Discours de réception de Charles Pinot Duclos

Le 26 janvier 1747

Charles PINOT DUCLOS

M. Duclos, ayant été élu par l’Académie française à la place laissée vacante par la mort de M. Mongault, y est venu prendre séance le jeudi 26 janvier 1747, et a prononcé le discours qui suit :

 

Du perfectionnement des langues

 

Le soin de polir et de perfectionner la langue n’a d’autre objet que de rendre l’esprit exact et précis.

Les langues, qui paroissent l’effet du hasard et du caprice, sont assujéties à une logique d’autant plus invariable, qu’elle est naturelle et presque machinale.

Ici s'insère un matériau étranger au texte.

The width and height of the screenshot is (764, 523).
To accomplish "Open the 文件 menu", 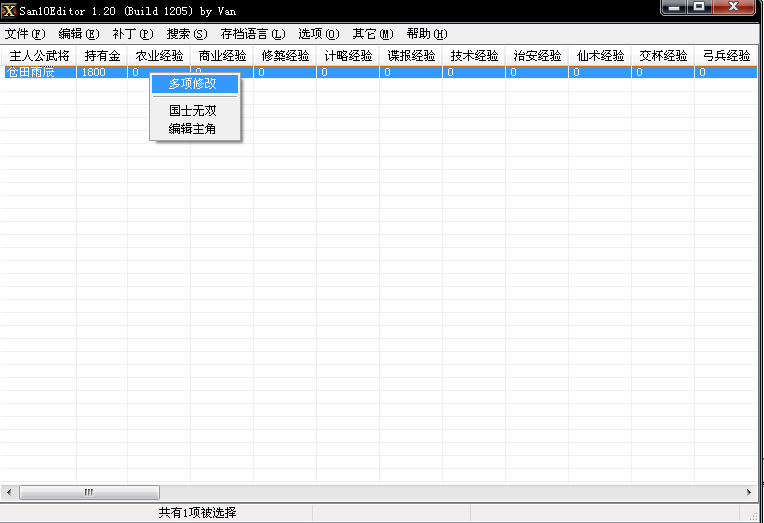I will coord(25,33).
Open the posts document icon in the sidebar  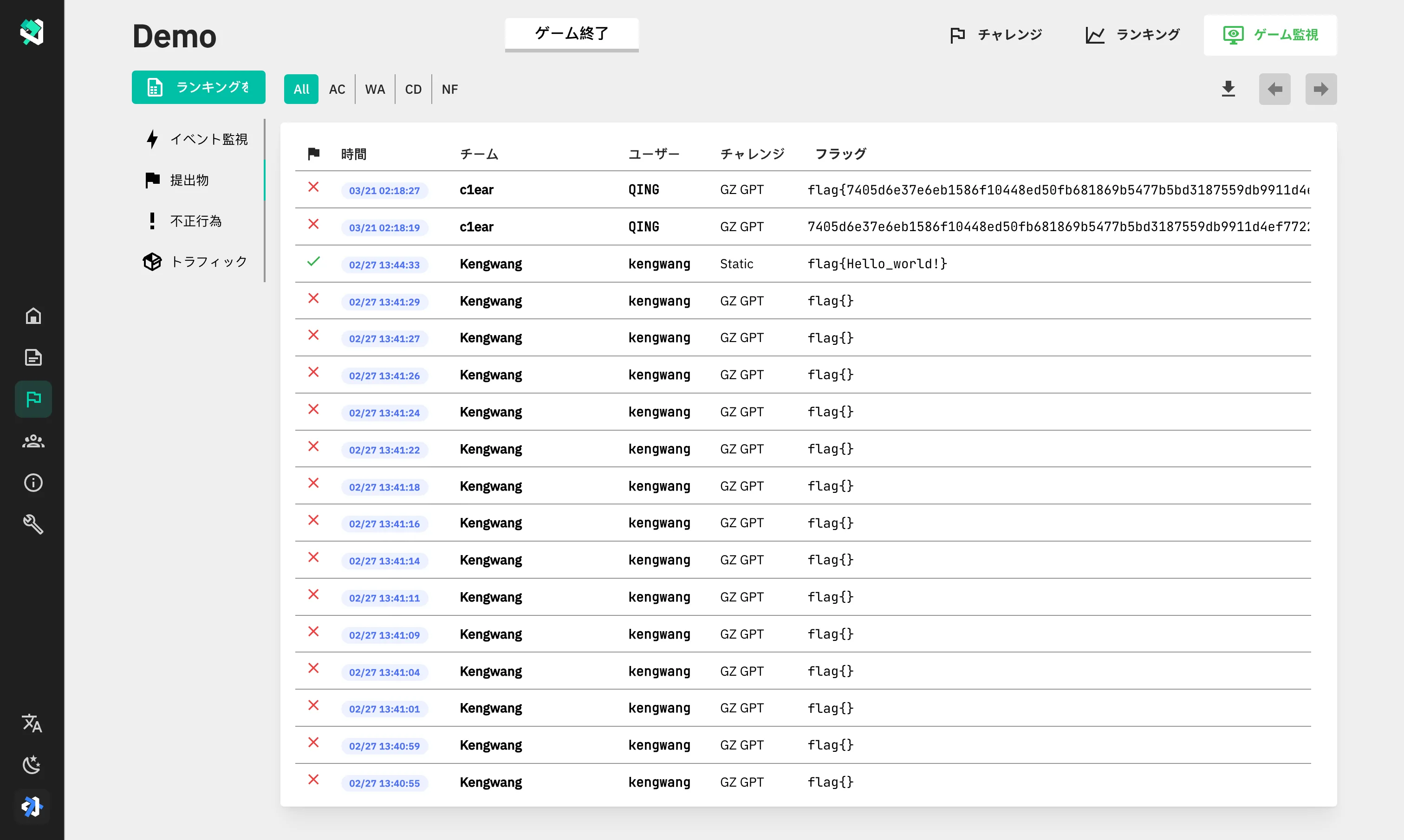click(x=33, y=357)
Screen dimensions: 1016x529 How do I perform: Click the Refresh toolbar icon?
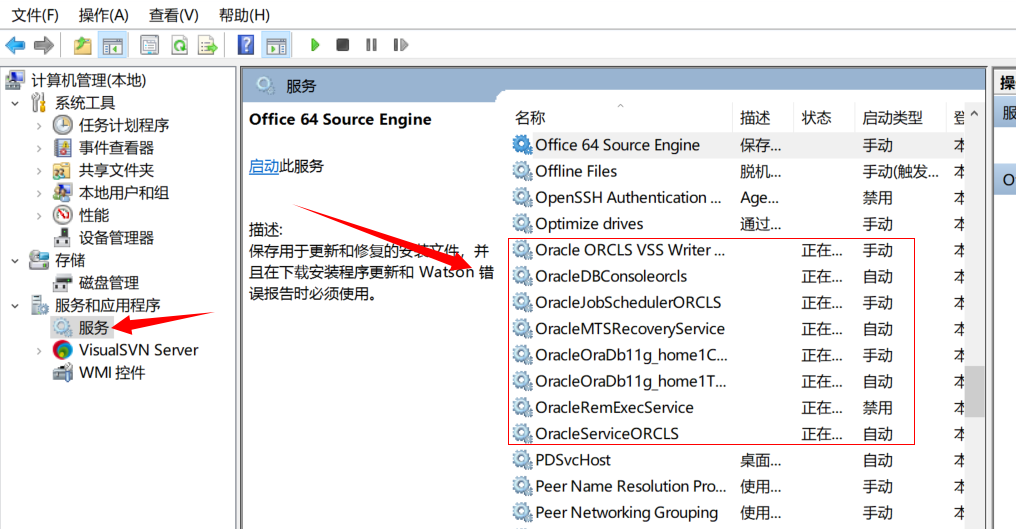179,45
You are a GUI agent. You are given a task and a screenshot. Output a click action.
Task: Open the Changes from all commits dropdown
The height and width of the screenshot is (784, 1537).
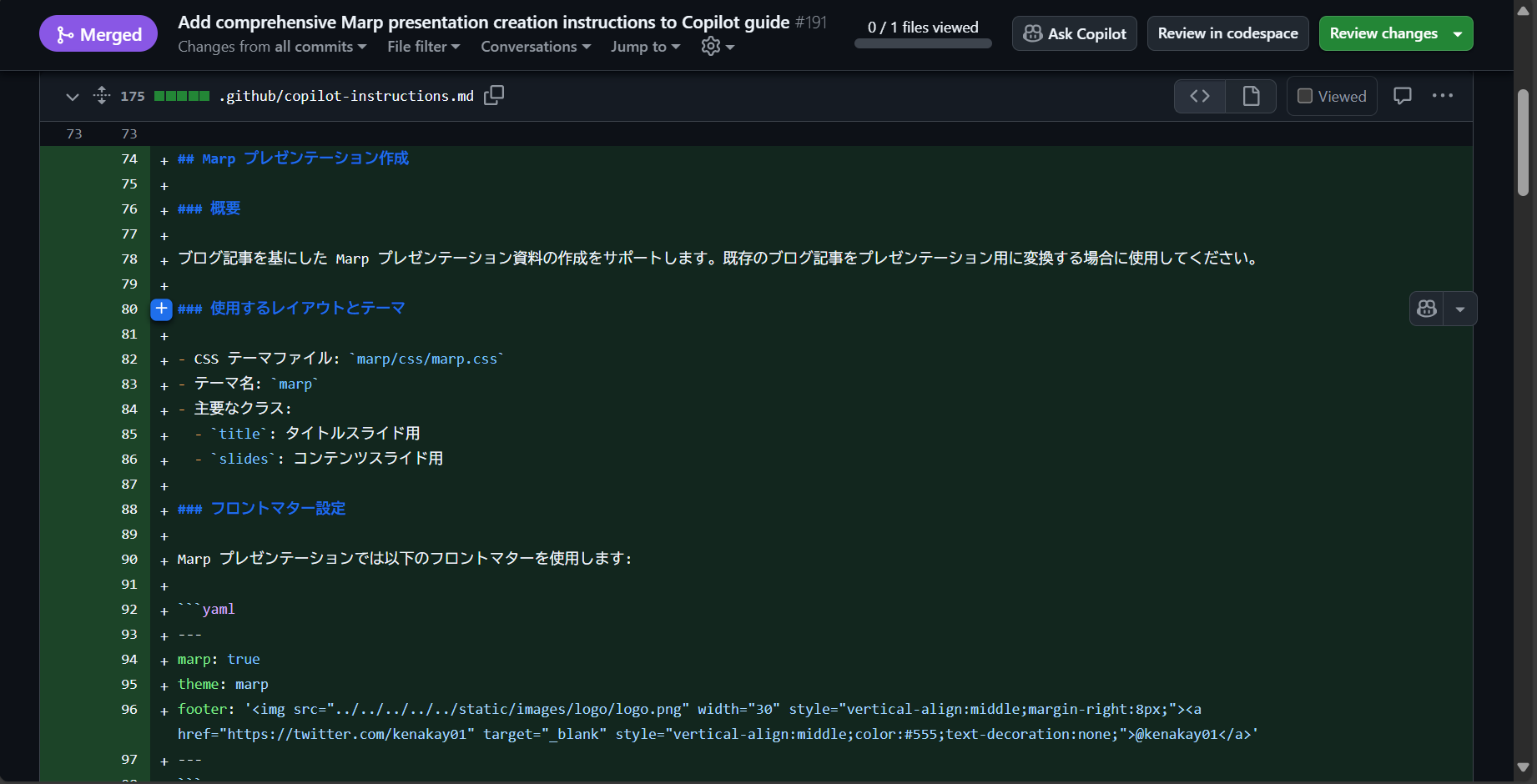click(x=272, y=47)
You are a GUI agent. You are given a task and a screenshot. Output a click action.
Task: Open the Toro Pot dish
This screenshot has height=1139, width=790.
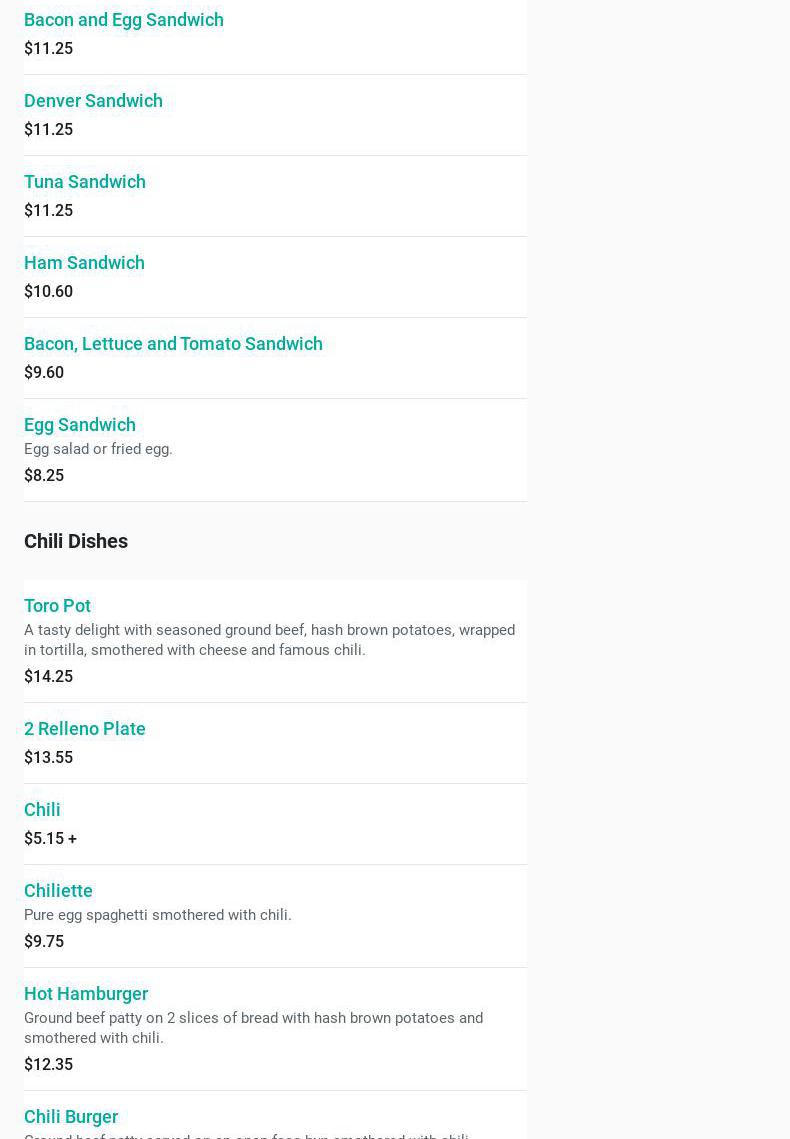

C’est en les développant qu’on éclaircit les idées ; et rien ne contribue tant à les multiplier, que de le ranger dans leur ordre naturel. En remontant aux principes communs des langues, on reconnoît, malgré le préjugé contraire, que leur premier avantage est de n’avoir point de génie particulier ; espèce de servitude qui ne pourroit que resserrer la sphère des idées. La langue françoise, élevée dans Corneille, élégante dans Racine, exacte dans Boileau, facile dans Quinault, naïve dans La Fontaine, forte dans Bossuet, sublime aussi souvent qu’il est permis aux hommes de l’être, prouve, assez que les langues n’ont que le génie de ceux qui les emploient. Quelque langue que ces hommes illustres eussent adoptée, elle auroit reçu l’empreinte de leur génie ; et si l’on prétend que le caractère distinctif du françois est d’être simple, clair et naturel, on ne fait pas attention que ces qualités sont celles de la conversation, qu’elles sont nécessaires au commerce intime des hommes, et que le françois est de tous le plus sociable. Quelques peuples paroissent avoir cédé à leurs besoins naturels, en formant des sociétés ; il semble que le françois n’ait consulté que le plaisir d’y vivre.

C’est par-là que le françois est devenu la langue politique de l’Europe. Des nations policées ont été obligées de faire des lois, pour conserver leur langue naturelle dans les actes publics. La nécessité fait étudier les langues étrangères ; on se fait même honneur de les savoir : il seroit honteux d’ignorer le françois, qui, chez ces mêmes peuples, fait partie de l’éducation commune. Je suis très-éloigné de vouloir fonder notre gloire sur la destruction de celle de nos rivaux, et d’abuser de leur exemple en l’imitant ; mais il m’est permis de ne pas dissimuler ici de pareilles vérités.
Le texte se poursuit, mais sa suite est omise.